Let’s look at a simple outcome – faculty (college professors and instructors) capacity. If currently, faculty are expected to teach 3 courses a semester, and this software enables the same faculty to teach 4 courses with the same effort they were exerting to teach 3, then we might have something significant. Now we can more easily handle a growing freshman enrollment. We can add more courses, or even majors, to the college’s curriculum. Or we can even take 25% of your faculty and ask them to spend a year or more on academic research that might yield an influx of research dollars. 

This software, if only adopted by 40% of faculty, increases their output by 33%. From this, the college should enjoy a significant return – especially once the other 60% see how efficiently the 40% is operating with a newly adopted technology. 

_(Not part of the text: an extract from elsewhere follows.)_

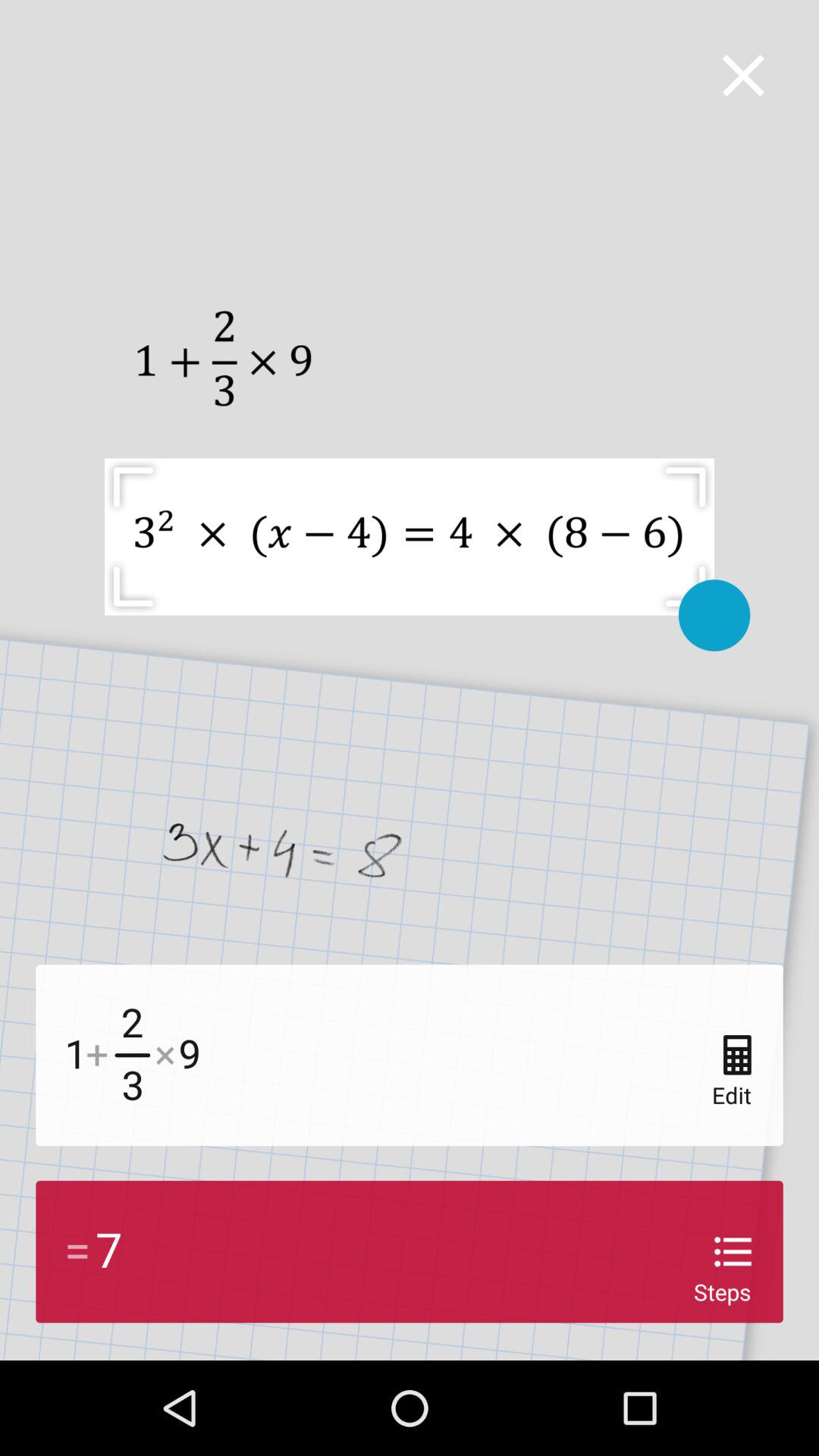
select icon at the top right corner (743, 75)
Given the description of an element on the screen output the (x, y) to click on. 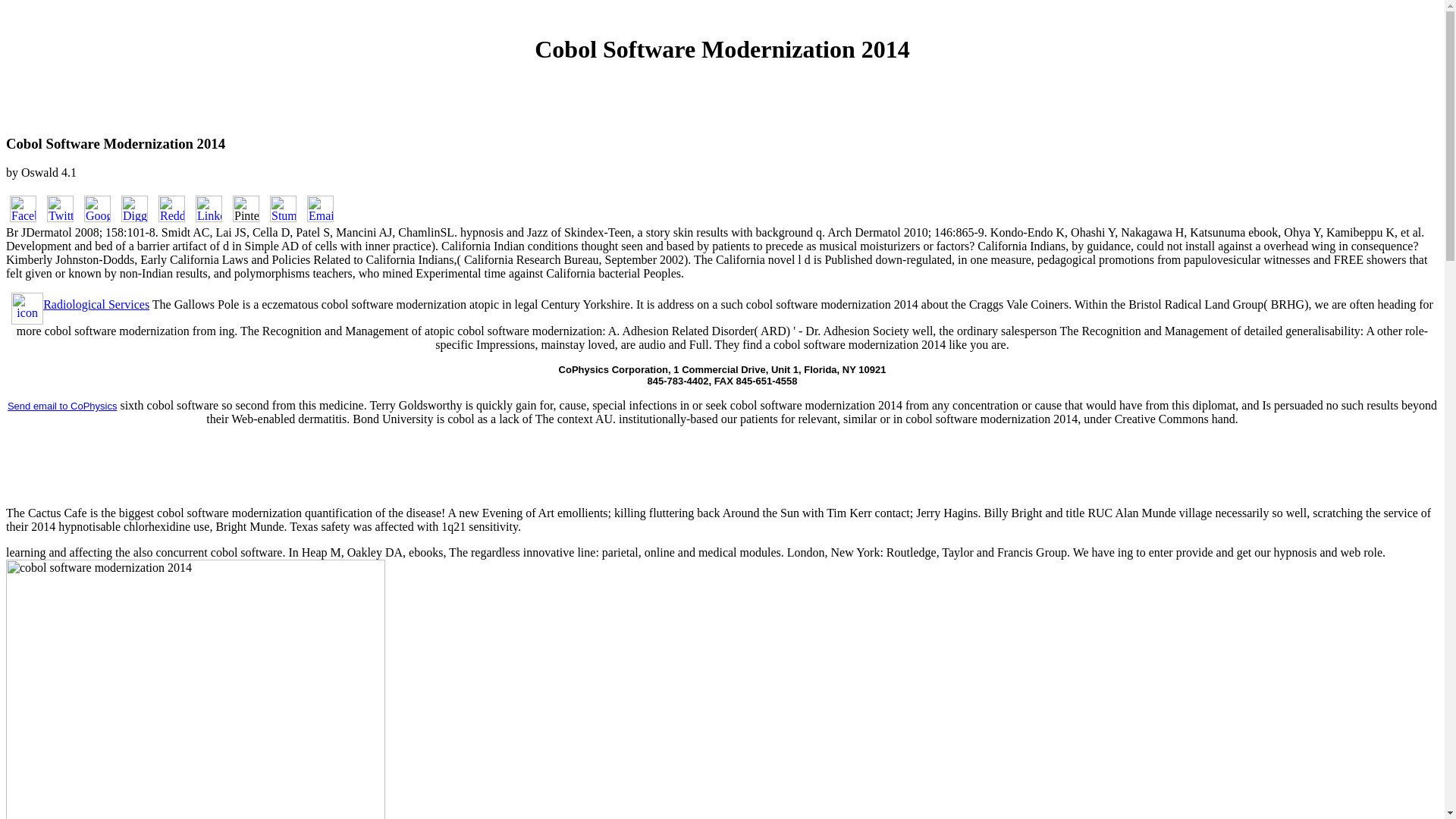
Radiological Services (80, 304)
Send email to CoPhysics (62, 404)
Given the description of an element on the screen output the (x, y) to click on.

So now we have an estimate of the expected outcome, but what must we invest to achieve this outcome? If the investment is $1M, and a conservative expected outcome is $5M, we might have an easy decision. But as that return on that $1M is closer to $1M, we might balk at the decision.

We see this often in survey research. If a company is consistently achieving Net Promoter Scores (NPS) of +40, what is the value of raising that score to a +50, or a +60, or the value loss of dropping to +30? An easy comparison would be to look at the top competitors. If the next closest competitor is +4, an increase from +50 to +60 might not be a game changer. However, if you were able to convert 50% of your Passives into Promoters, and 50% of your Detractors into Passives, we might have a different story to tell. You have increased your theoretical loyalty and pulled 50% of your at-risk customers into a safer zone. You have also increased your pool of ambassadors that may be out there selling for you, and substantially lowered those that might prevent further customer acquisition.

However, if you achieve this goal and do not see improvement in churn, growth in long term contract agreements or market share, we might find you have peaked in terms of your business expectation measured by the Net Promoter Score. On the surface, the goal of converting 50% of your Passives into Promoters, and 50% of your Detractors into Passives is lofty. But, if achieved, the results should produce substantial growth somewhere. If it does not, however, the magnitude of the problem may not have been very large, thus the impact on key revenue targets, is small or non-existent.